### Exercise
Your answer should be every line of the entries that has the string "title" in it.

##### Provided information #####

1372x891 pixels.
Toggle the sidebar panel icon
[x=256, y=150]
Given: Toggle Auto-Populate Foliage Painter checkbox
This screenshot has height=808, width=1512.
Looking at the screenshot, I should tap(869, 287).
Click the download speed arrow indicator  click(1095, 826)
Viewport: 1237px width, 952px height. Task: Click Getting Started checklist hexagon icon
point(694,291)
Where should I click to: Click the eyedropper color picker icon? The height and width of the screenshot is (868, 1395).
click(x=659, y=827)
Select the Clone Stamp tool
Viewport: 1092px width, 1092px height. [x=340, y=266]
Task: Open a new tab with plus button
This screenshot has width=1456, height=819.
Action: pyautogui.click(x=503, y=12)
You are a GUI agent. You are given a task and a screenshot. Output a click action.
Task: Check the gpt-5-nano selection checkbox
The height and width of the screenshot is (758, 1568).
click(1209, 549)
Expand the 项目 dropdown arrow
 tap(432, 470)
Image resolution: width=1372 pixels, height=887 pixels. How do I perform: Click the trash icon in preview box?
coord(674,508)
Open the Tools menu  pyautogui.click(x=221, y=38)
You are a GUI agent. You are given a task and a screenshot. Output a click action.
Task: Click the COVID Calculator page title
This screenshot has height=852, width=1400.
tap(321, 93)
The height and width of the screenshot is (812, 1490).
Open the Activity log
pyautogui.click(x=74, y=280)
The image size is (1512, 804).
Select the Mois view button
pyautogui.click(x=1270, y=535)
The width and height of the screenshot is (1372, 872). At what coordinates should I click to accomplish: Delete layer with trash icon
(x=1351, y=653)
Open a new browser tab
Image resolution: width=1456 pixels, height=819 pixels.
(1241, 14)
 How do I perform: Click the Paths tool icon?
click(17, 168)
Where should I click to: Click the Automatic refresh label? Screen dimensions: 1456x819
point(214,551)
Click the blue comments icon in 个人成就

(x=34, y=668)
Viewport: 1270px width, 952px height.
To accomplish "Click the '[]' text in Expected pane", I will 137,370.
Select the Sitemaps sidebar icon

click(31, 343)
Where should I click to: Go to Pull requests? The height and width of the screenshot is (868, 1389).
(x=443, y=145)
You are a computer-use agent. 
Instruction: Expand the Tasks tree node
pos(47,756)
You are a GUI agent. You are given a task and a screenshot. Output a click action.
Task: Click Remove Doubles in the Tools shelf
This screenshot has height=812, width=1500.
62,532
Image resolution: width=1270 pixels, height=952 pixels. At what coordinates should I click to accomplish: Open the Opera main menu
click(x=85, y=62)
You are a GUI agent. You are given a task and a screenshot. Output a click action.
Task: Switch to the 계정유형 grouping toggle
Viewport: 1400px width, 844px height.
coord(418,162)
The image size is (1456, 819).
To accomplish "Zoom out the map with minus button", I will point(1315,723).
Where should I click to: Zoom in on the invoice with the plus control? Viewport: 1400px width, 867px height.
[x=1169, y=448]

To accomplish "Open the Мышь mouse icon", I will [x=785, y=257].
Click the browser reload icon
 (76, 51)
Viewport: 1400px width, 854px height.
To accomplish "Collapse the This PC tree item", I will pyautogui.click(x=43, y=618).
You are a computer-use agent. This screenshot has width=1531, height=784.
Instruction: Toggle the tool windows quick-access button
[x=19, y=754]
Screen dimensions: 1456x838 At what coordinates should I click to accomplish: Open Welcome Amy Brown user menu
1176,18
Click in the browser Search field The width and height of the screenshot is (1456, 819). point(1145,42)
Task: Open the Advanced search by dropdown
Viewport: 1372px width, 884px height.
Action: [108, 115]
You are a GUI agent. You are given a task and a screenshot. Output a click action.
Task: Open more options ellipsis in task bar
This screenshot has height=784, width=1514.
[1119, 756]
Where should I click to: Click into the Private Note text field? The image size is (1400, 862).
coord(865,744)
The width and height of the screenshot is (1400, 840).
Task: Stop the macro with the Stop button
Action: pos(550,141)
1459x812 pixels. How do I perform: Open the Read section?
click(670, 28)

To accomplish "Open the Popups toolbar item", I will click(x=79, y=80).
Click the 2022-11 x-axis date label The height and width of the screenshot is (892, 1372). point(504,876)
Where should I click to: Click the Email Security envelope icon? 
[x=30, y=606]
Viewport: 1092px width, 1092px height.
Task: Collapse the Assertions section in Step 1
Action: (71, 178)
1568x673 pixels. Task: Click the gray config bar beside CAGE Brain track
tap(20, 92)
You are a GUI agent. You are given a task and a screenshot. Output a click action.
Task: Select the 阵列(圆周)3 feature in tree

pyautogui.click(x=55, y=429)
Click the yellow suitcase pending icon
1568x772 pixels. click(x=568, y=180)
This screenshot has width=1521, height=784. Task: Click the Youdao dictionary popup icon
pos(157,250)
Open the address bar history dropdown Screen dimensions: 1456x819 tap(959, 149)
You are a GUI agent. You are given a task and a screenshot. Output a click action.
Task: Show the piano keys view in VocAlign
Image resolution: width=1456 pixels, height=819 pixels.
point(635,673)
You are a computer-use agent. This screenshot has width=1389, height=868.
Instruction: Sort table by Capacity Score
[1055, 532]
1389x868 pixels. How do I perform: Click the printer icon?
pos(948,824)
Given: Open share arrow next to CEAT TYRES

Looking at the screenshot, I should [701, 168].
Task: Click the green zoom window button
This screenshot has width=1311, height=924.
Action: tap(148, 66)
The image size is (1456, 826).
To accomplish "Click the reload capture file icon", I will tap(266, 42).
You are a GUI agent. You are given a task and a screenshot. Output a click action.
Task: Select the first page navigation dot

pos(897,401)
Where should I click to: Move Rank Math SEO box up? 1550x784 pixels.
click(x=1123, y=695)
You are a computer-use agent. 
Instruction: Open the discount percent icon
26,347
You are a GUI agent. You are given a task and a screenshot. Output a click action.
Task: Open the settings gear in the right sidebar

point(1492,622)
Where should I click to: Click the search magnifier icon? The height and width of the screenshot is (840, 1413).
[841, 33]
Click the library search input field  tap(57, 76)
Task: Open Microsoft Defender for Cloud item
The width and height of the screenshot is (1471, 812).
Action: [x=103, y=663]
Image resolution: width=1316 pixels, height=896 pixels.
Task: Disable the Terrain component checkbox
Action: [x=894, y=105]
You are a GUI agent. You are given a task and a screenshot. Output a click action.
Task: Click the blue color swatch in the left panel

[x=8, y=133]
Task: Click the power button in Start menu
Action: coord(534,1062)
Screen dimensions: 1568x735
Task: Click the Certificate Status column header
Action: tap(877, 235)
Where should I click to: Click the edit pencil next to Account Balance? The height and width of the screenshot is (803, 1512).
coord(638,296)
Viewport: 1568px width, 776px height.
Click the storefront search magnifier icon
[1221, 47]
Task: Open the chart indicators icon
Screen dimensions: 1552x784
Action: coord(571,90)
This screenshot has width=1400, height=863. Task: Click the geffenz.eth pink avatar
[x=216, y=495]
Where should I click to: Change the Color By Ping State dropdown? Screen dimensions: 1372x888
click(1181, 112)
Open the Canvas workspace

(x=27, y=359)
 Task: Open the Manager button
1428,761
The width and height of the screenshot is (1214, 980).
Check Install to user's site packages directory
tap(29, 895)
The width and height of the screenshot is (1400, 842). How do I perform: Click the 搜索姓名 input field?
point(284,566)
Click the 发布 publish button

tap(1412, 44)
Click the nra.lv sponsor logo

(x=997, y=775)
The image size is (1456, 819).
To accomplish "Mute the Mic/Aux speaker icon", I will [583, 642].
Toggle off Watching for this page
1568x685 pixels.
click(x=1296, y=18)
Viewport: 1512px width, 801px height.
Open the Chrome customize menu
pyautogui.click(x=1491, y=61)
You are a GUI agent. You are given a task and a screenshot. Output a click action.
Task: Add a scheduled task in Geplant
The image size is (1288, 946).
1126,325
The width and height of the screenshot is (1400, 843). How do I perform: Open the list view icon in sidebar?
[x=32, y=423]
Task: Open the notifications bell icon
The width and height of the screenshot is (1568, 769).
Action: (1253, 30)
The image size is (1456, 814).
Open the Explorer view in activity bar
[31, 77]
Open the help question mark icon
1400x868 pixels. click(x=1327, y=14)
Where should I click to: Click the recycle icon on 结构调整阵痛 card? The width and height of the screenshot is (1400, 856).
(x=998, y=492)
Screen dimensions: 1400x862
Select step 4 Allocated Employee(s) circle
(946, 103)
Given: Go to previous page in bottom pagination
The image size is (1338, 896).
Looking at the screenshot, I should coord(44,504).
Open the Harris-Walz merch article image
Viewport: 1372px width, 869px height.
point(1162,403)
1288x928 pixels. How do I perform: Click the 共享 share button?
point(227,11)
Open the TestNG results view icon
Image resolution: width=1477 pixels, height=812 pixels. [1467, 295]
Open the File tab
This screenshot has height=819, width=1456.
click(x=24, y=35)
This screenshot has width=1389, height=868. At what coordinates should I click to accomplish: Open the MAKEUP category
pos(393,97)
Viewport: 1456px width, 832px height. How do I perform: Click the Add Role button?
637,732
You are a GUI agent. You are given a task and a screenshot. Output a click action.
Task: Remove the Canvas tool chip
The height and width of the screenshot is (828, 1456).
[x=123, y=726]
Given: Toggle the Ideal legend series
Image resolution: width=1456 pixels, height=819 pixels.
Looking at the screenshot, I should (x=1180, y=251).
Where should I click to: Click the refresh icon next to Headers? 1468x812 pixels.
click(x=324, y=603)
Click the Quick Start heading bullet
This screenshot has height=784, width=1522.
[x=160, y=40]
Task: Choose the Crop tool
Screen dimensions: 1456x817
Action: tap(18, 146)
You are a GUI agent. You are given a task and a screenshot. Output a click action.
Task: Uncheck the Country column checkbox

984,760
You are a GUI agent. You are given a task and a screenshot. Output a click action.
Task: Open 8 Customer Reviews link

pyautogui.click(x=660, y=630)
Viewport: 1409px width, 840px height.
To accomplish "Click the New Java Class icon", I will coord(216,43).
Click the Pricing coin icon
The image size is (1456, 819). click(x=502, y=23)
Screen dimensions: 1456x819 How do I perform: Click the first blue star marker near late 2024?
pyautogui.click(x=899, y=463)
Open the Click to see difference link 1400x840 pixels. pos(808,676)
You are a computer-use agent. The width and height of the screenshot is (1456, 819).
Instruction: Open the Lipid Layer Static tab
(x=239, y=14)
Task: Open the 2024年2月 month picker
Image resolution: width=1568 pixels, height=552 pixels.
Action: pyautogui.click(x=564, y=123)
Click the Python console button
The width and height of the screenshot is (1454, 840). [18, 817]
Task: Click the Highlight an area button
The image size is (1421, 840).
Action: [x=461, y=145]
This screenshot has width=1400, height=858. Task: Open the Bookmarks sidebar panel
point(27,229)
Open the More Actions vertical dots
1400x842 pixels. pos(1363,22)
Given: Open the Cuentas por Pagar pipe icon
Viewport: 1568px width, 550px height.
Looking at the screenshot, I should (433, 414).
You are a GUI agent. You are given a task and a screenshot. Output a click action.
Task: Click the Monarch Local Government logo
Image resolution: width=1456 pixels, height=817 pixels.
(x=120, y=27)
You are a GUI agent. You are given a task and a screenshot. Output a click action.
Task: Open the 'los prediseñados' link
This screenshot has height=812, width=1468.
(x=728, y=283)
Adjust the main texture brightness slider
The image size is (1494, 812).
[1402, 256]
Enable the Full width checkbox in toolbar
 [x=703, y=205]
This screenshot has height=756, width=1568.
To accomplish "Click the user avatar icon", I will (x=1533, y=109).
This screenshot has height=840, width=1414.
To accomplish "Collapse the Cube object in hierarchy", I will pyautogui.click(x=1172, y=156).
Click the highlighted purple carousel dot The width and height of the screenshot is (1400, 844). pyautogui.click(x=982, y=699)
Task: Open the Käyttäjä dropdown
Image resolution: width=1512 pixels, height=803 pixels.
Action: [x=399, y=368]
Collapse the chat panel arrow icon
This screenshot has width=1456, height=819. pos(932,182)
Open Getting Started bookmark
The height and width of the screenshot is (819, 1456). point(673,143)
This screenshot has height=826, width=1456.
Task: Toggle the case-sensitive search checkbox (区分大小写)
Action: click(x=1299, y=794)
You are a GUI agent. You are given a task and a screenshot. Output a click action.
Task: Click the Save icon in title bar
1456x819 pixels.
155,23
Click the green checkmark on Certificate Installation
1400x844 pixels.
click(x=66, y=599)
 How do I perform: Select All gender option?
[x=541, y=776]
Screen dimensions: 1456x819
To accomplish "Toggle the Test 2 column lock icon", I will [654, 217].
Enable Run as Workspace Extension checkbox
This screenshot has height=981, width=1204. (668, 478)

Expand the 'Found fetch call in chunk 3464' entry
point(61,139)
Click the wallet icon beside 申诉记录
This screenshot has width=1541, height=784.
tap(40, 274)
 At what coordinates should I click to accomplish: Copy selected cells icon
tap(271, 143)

#####

### Result
Task: Click the COVID Calculator page title
Task: Click the Save icon in title bar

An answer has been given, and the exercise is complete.